(Collected data)

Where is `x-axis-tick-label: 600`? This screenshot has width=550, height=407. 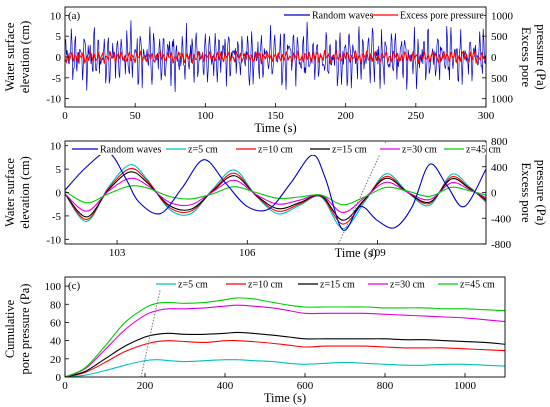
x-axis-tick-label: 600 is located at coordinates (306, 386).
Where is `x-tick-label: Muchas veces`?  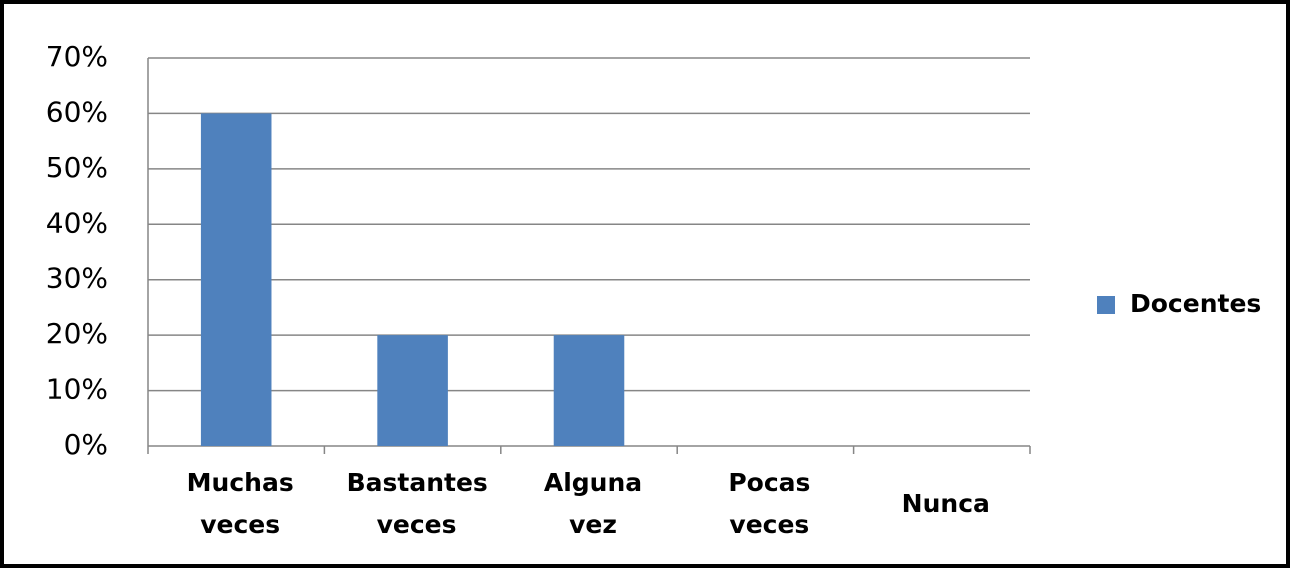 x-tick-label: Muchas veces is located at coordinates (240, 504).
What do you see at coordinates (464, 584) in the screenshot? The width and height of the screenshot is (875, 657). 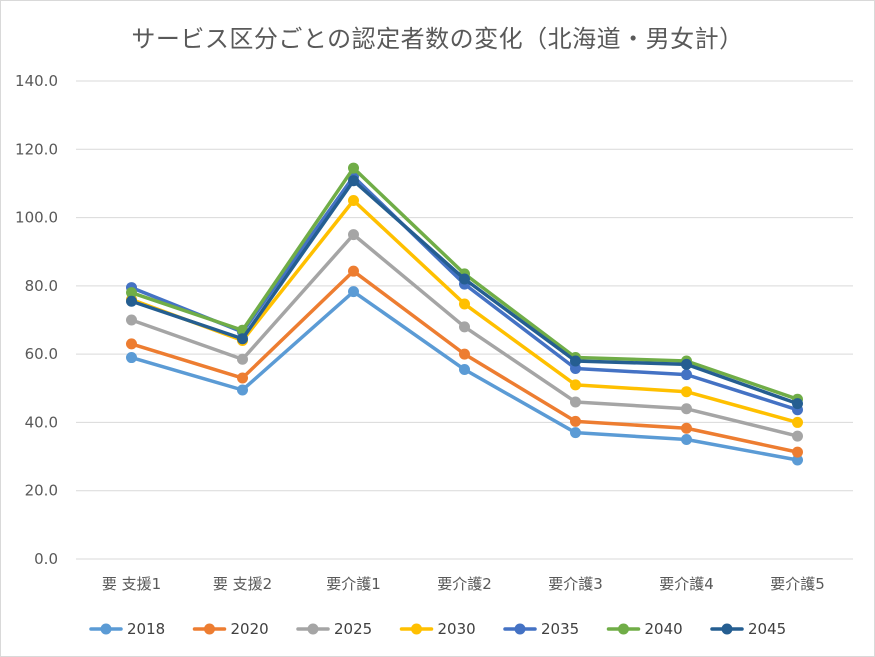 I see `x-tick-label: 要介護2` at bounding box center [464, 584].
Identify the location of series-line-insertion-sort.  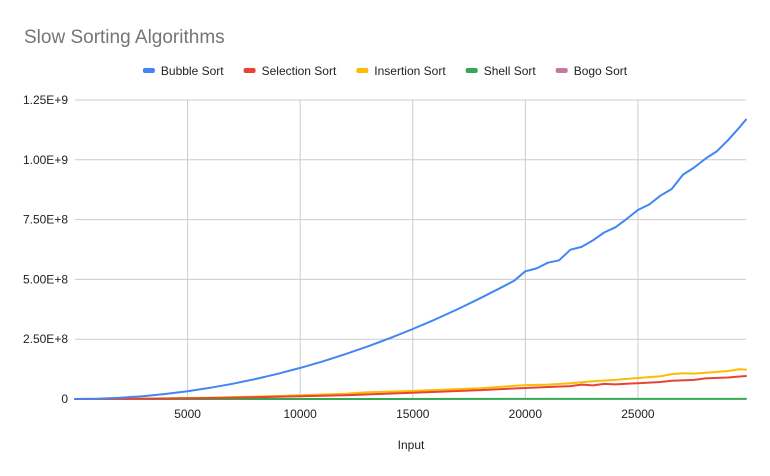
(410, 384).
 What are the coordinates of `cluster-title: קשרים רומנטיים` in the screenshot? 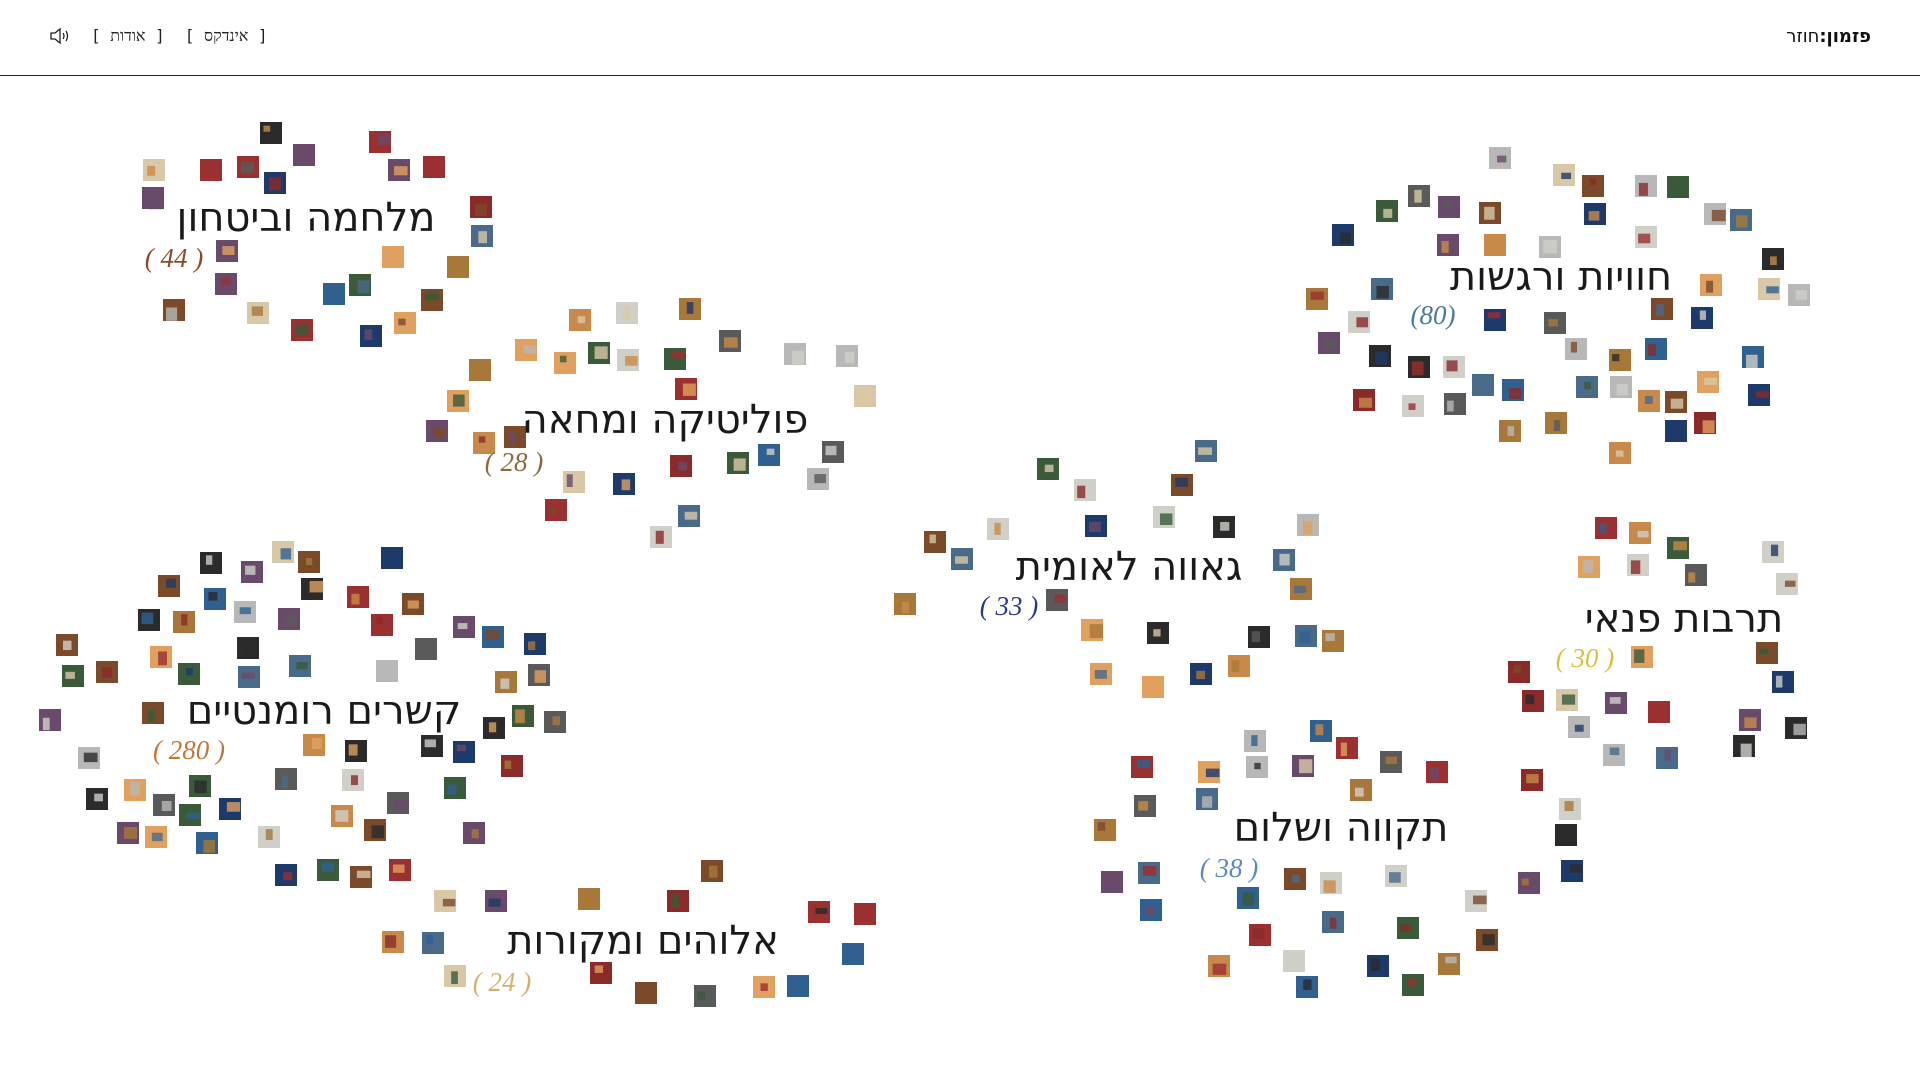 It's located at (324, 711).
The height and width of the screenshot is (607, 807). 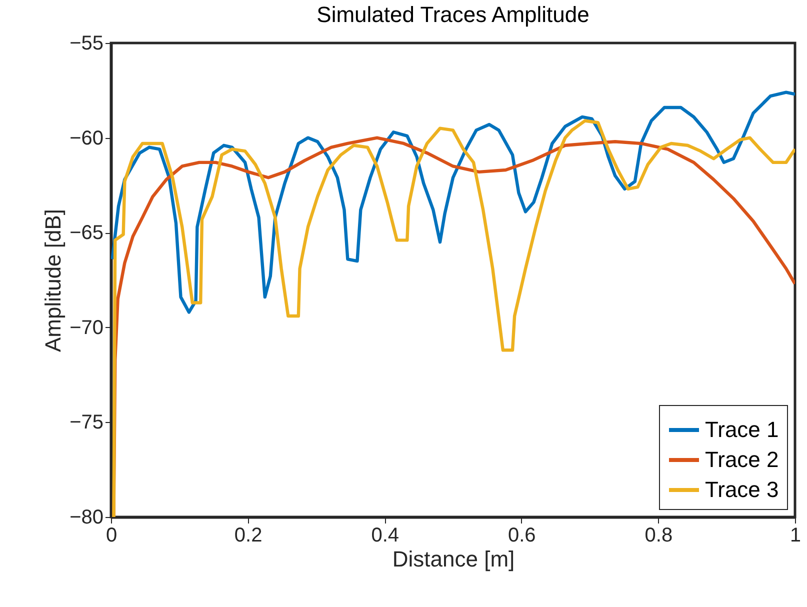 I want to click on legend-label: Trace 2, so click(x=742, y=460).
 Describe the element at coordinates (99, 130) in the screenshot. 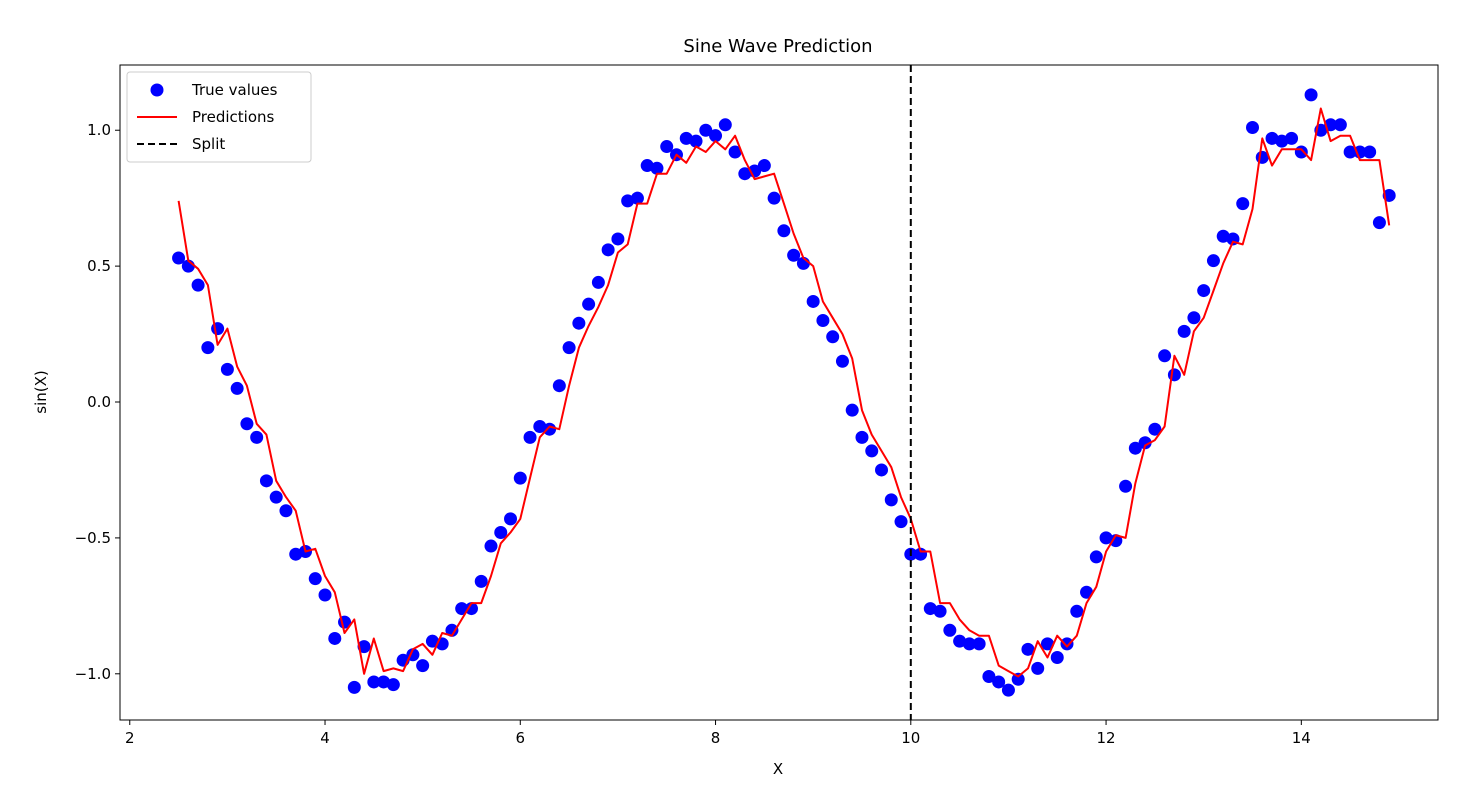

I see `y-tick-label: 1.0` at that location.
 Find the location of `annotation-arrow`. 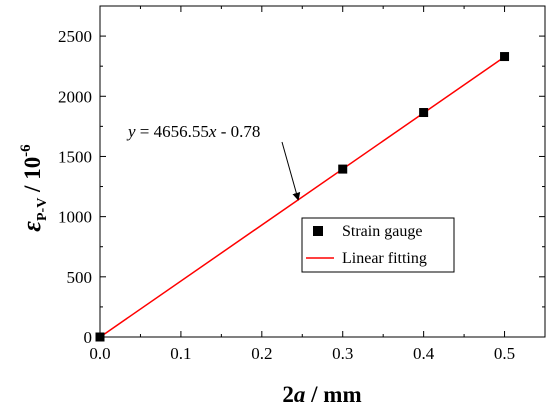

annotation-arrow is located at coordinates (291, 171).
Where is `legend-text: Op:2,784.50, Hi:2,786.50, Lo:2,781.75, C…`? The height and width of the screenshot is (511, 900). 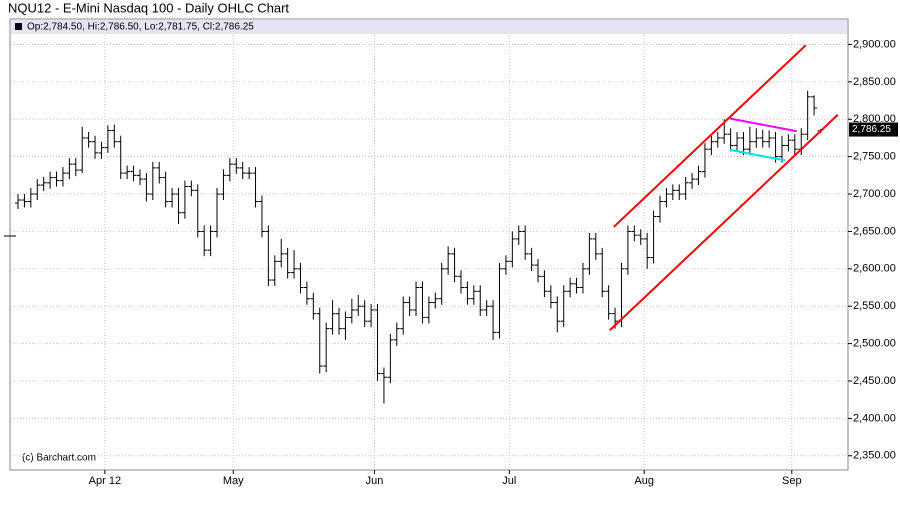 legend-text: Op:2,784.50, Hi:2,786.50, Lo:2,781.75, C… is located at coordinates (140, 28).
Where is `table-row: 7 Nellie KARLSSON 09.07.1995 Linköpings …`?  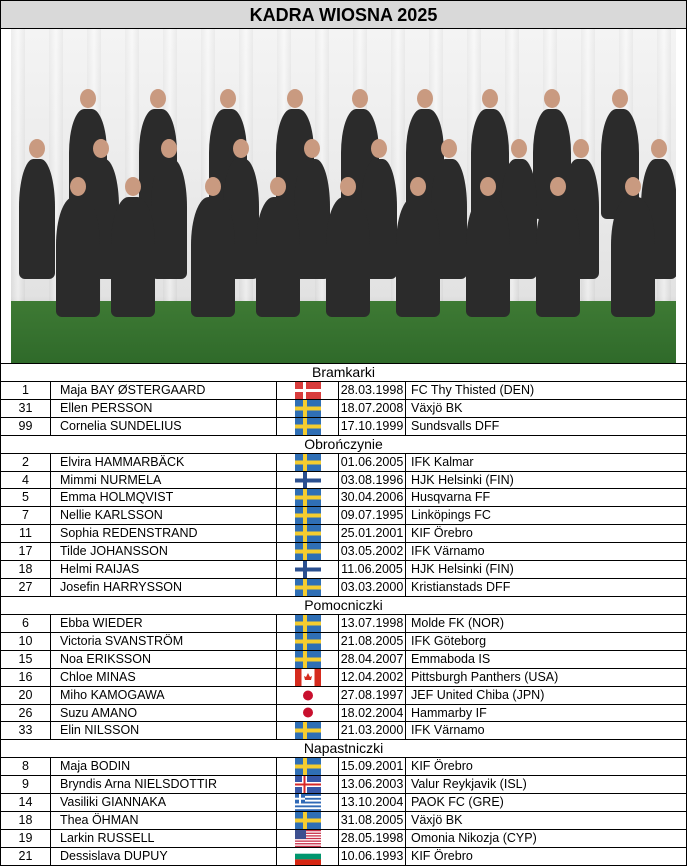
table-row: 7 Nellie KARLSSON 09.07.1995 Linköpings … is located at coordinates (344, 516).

__Job item__:
Copy the listing from the line that contains "Describe the element" through the line that contains "annotation-arrow is located" word for word, leaving out the pictures.

__Output__:
 Describe the element at coordinates (99, 130) in the screenshot. 

I see `y-tick-label: 1.0` at that location.
 Find the location of `annotation-arrow`. 

annotation-arrow is located at coordinates (291, 171).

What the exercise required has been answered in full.